How to avoid vitamin B12 deficiency
Adults aged 19 to 64 require around 1.5 micrograms (mg) a day of vitamin B12, and you should be able to get this through your diet.
Certain foods contain vitamin B12, and Harvard Health Publishing, part of Harvard Medical School, lists the best dietary sources of the vitamin.
Here are five:
- Clams – three ounces contains 84mcg of B12
- Liver – three ounces contains 70.7mcg of B12
- Fortified cereal – one cup contains 6mcg of B12
- Beef – three ounces contains 1.5mcg of B12
- Egg – one large egg contains 0.6mcg of B12
- Nonfat plain greek yoghurt – six ounces contains 1.3mcg of B12
Who is most at risk of vitamin B12 deficiency?

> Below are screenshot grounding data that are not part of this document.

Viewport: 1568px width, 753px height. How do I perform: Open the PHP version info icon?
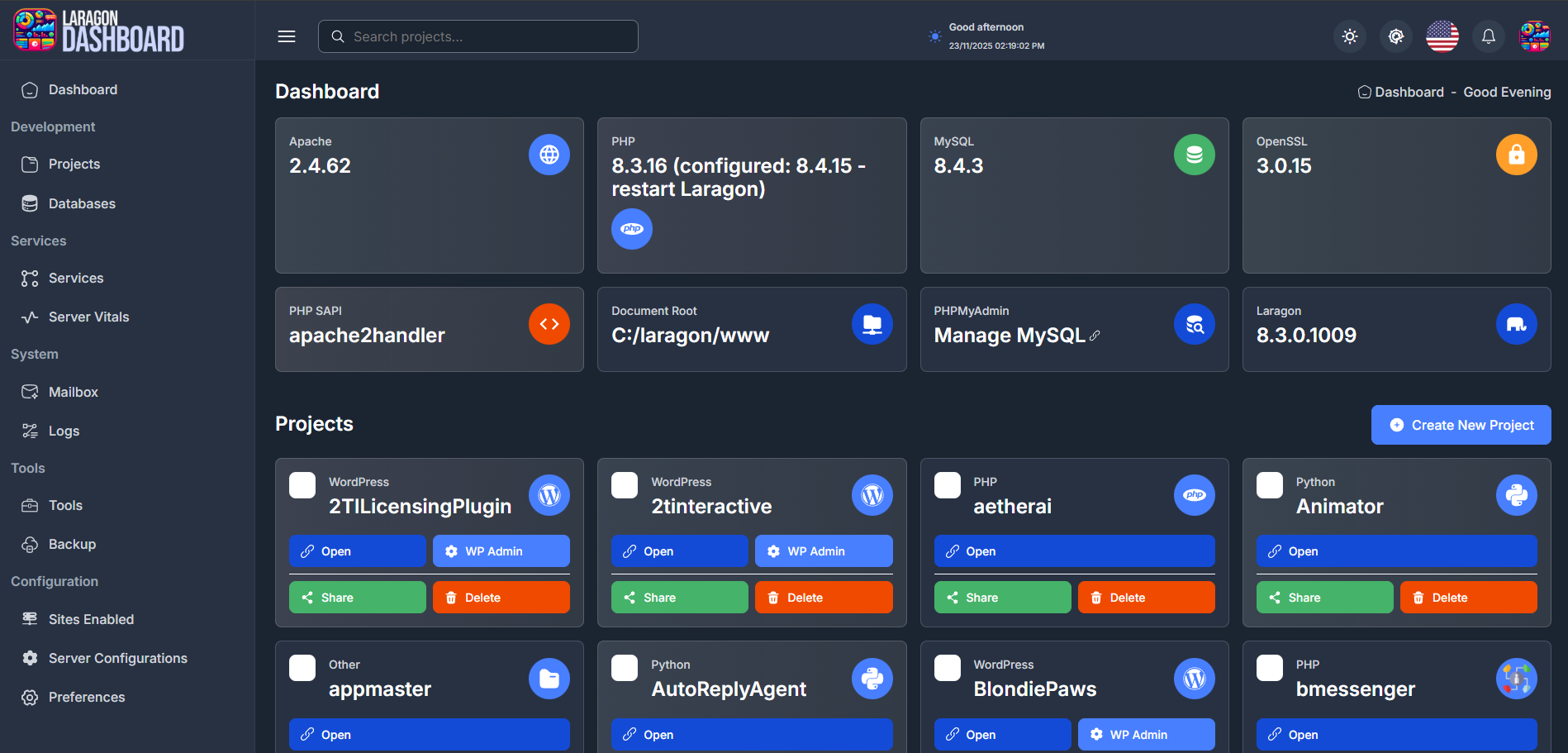[x=632, y=229]
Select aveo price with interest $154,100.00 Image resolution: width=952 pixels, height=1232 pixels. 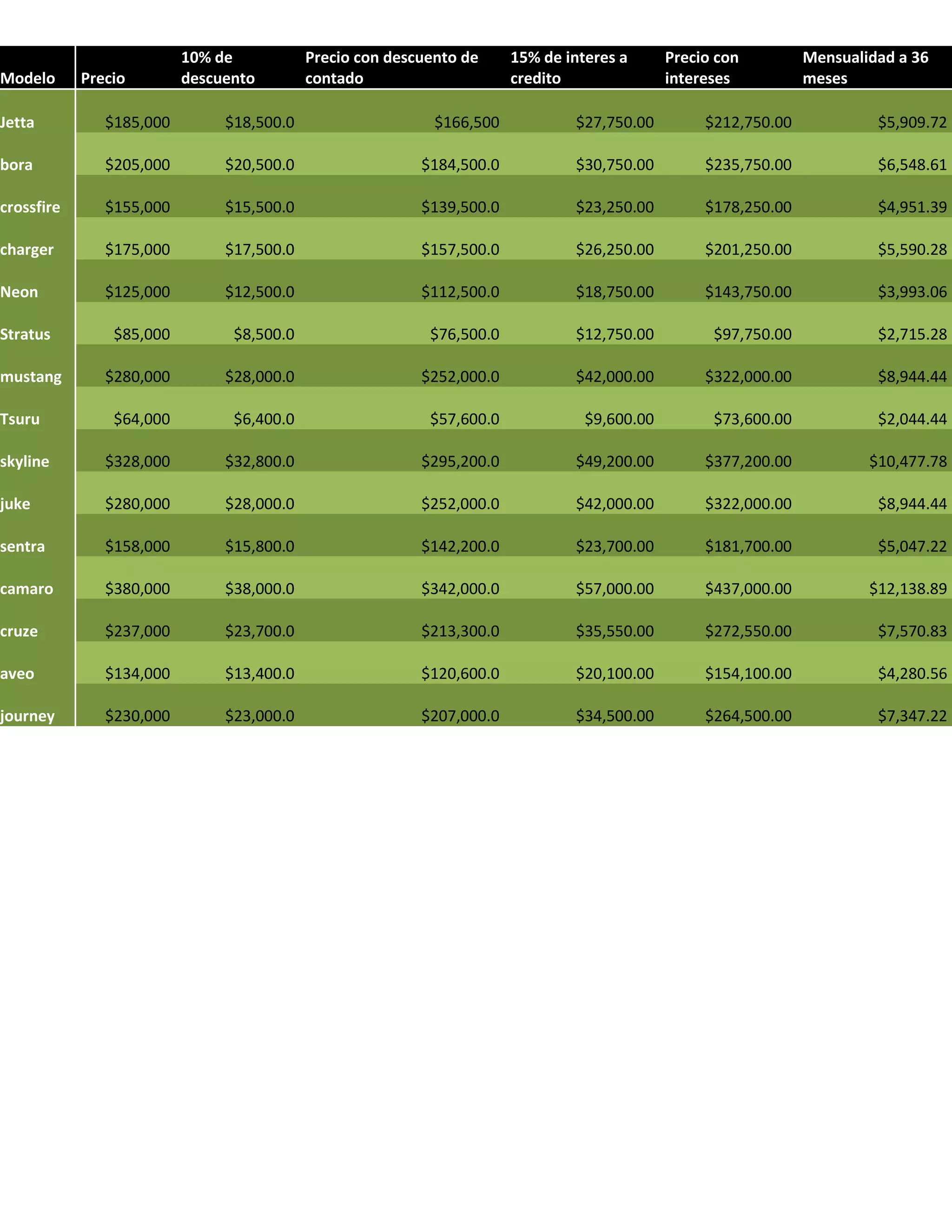point(748,673)

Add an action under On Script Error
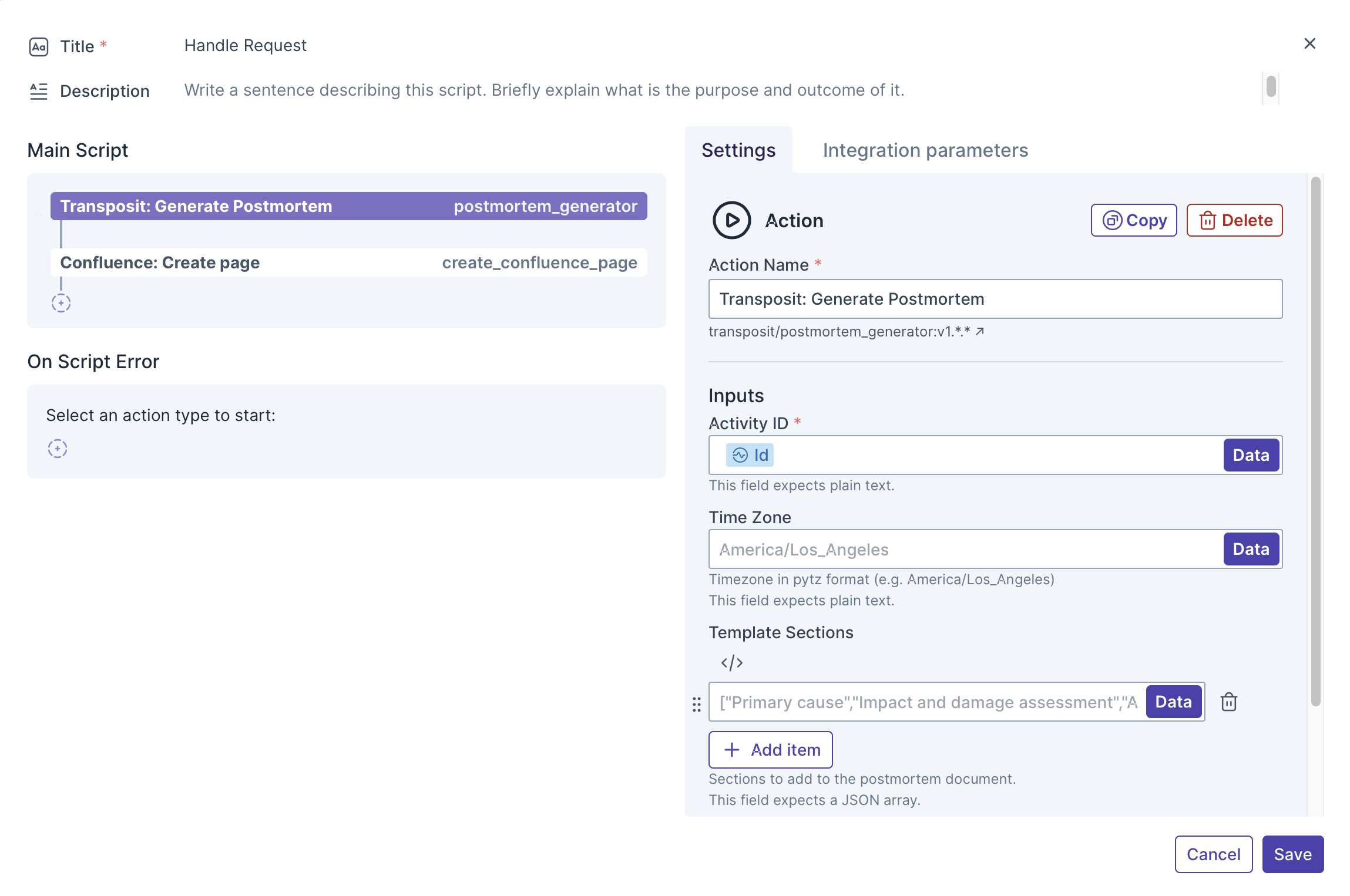point(58,449)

The NHS Trusts explains who’s most at risk of vitamin B12 deficiency.
It says: “Vegans and vegetarians consuming limited dairy produce have a higher risk of developing vitamin B12 deficiency due to limited dietary intakes.
“The elderly population and people taking metformin for a long time can also be at increased risk of vitamin B12 deficiency due to vitamin B12 not being absorbed properly in the body.”
If you consume very little vitamin B12 foods you may be advised to take a vitamin B12 supplement or to have vitamin B12 injections.
This may be the case for pregnant or breast feeding women and vegan or vegetarians.
If you take vitamin B12 supplements, the Department of Health advises you don’t take too much as this could be harmful.
Taking 2mg or less a day of vitamin B12 in supplements is unlikely to cause any harm.